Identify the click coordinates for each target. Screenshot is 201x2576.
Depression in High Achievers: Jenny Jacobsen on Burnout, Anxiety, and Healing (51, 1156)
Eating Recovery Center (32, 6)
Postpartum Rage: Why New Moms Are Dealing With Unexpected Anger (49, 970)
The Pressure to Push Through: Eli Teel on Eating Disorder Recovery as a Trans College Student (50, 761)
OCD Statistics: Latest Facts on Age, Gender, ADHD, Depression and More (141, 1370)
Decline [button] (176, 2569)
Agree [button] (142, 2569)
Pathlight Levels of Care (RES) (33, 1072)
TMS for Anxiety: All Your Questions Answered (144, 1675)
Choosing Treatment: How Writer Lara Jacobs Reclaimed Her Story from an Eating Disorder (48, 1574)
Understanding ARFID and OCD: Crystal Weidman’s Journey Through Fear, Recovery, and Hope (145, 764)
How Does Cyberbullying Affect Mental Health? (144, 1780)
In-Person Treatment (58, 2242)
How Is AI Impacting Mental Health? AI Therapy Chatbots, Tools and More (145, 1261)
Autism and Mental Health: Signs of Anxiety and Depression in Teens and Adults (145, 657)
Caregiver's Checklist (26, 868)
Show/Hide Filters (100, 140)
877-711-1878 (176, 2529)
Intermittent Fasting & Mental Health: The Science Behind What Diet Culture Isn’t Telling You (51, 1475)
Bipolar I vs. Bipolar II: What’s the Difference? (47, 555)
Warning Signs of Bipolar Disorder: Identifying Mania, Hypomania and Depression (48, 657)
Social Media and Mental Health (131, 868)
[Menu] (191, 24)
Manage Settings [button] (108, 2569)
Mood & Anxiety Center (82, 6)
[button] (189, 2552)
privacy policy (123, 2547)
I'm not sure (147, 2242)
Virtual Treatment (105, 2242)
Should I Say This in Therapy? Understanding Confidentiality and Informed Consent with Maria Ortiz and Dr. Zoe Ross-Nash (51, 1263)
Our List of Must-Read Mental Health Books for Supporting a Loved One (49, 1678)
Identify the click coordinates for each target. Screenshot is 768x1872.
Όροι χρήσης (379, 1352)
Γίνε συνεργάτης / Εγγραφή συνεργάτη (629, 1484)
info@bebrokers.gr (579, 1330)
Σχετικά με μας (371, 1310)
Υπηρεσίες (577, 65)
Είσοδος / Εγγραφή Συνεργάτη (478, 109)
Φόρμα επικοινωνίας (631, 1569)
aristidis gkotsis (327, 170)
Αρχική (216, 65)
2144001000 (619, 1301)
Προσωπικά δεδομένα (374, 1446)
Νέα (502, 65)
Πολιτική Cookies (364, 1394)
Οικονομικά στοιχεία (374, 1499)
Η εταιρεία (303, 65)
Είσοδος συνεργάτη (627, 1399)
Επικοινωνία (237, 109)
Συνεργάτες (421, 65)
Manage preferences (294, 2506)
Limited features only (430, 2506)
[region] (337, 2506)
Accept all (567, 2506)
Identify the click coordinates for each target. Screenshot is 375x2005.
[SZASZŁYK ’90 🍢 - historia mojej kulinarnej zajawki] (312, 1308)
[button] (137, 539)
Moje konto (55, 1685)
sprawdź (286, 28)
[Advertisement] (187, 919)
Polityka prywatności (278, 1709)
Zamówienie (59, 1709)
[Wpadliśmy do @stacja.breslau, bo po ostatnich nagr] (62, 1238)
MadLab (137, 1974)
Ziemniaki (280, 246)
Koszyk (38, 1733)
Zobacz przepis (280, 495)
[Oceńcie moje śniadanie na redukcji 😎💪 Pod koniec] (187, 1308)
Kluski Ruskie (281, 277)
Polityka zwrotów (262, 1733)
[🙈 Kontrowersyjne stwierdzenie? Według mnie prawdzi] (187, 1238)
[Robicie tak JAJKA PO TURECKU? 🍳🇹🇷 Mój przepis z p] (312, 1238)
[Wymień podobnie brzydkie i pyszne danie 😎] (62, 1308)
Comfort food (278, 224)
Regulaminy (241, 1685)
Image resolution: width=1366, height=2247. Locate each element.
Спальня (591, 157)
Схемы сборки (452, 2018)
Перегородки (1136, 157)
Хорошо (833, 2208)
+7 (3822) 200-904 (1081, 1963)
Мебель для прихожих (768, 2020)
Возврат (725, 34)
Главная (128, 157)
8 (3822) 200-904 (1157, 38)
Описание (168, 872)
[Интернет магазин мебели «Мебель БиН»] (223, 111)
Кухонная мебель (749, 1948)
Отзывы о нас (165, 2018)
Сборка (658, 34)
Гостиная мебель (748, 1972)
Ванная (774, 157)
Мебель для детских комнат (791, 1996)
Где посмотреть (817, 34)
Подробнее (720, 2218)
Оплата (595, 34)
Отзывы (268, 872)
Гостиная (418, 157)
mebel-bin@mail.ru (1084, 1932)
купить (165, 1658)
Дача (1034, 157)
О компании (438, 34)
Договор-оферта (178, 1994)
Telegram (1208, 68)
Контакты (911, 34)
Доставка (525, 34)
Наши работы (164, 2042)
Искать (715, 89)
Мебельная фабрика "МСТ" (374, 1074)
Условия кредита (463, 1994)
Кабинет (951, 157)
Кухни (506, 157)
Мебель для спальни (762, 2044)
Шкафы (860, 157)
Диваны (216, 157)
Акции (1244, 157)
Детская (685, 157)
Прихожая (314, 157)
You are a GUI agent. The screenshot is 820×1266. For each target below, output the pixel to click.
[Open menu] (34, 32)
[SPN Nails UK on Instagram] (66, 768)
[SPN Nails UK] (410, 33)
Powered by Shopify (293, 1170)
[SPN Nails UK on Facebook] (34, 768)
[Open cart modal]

+++

# [Problem details]
Return, please, the lines of the data from the first through the line containing "Virtual Treatment (105, 2242)", both kept, exactly as they stand and nothing more.

# [Response below]
Identify the click coordinates for each target. Screenshot is 201x2576.
Depression in High Achievers: Jenny Jacobsen on Burnout, Anxiety, and Healing (51, 1156)
Eating Recovery Center (32, 6)
Postpartum Rage: Why New Moms Are Dealing With Unexpected Anger (49, 970)
The Pressure to Push Through: Eli Teel on Eating Disorder Recovery as a Trans College Student (50, 761)
OCD Statistics: Latest Facts on Age, Gender, ADHD, Depression and More (141, 1370)
Decline [button] (176, 2569)
Agree [button] (142, 2569)
Pathlight Levels of Care (RES) (33, 1072)
TMS for Anxiety: All Your Questions Answered (144, 1675)
Choosing Treatment: How Writer Lara Jacobs Reclaimed Her Story from an Eating Disorder (48, 1574)
Understanding ARFID and OCD: Crystal Weidman’s Journey Through Fear, Recovery, and Hope (145, 764)
How Does Cyberbullying Affect Mental Health? (144, 1780)
In-Person Treatment (58, 2242)
How Is AI Impacting Mental Health? AI Therapy Chatbots, Tools and More (145, 1261)
Autism and Mental Health: Signs of Anxiety and Depression in Teens and Adults (145, 657)
Caregiver's Checklist (26, 868)
Show/Hide Filters (100, 140)
877-711-1878 (176, 2529)
Intermittent Fasting & Mental Health: The Science Behind What Diet Culture Isn’t Telling You (51, 1475)
Bipolar I vs. Bipolar II: What’s the Difference? (47, 555)
Warning Signs of Bipolar Disorder: Identifying Mania, Hypomania and Depression (48, 657)
Social Media and Mental Health (131, 868)
[Menu] (191, 24)
Manage Settings [button] (108, 2569)
Mood & Anxiety Center (82, 6)
[button] (189, 2552)
privacy policy (123, 2547)
I'm not sure (147, 2242)
Virtual Treatment (105, 2242)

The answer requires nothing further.